A senior official downplayed on Tuesday the fact that Armenia’s tax revenue from imported goods will fall short of a 2016 target due to an economic downturn in Russia and other members of the Eurasian Economic Union (EEU).
Vakhtang Mirumian, a deputy head of the State Revenue Committee (SRC), referred to proceeds from uniform import duties that are collected by the EEU member states and then distributed among them on the basis of fixed quotas.
Recession-hit Russia, Kazakhstan and Belarus have imported fewer goods this year, meaning that the EEU’s combined customs revenue will fall this year. According to the SRC, Armenia’s customs revenue shortfall totaled 4 billion drams ($8.4 million) already in the first quarter of 2016.
Mirumian insisted that despite the deficit Armenia is now “better off” financially because of its membership in the Russian-led trade bloc.
“If we had collected our customs duties on our own, our revenue from them would have stood at about 23 billion drams,” he told reporters. “In the first nine months of the year, we received 38.5 billion drams [from the EEU.]”

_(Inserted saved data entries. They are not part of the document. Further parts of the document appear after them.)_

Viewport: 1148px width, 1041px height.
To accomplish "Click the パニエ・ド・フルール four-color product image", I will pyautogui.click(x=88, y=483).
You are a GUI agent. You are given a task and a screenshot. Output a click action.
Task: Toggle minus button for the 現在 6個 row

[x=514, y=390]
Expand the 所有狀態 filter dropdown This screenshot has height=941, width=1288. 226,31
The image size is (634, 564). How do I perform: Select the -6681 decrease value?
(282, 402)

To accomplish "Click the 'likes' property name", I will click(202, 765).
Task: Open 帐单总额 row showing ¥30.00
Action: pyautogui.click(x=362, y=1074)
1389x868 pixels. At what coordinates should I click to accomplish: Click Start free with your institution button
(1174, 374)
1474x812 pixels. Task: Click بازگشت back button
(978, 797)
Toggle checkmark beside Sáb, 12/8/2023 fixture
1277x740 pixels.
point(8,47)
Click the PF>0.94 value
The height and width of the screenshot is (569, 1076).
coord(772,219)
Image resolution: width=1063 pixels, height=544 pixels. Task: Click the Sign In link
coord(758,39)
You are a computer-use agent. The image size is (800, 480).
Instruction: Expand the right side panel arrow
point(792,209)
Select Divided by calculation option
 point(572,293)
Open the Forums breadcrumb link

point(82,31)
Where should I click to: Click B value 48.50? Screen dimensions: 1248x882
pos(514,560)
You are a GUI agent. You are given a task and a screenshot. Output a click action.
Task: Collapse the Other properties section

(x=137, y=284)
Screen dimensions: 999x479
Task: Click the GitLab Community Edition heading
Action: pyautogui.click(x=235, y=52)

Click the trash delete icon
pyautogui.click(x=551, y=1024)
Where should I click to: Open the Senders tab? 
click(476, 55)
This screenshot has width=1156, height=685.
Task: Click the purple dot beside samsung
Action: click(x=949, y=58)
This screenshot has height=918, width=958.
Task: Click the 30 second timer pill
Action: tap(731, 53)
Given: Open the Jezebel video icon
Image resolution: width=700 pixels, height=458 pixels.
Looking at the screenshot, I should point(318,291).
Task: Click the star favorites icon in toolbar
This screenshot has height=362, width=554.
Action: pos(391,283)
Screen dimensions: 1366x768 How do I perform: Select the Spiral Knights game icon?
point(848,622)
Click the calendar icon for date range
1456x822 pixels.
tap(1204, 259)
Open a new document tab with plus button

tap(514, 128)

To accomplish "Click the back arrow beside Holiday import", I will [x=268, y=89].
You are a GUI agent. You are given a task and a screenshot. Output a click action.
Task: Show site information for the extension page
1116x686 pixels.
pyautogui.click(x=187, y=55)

The decreased customs revenue has only added to the Armenian government’s fiscal problems resulting from worse-than-expected tax collection, which means that it may fail to meet its spending targets set in the 2016 state budget. The government’s total tax revenue fell by 1 percent year on year in January-September.
This might explain why the government plans to cut public spending next year despite continued economic growth anticipated by it.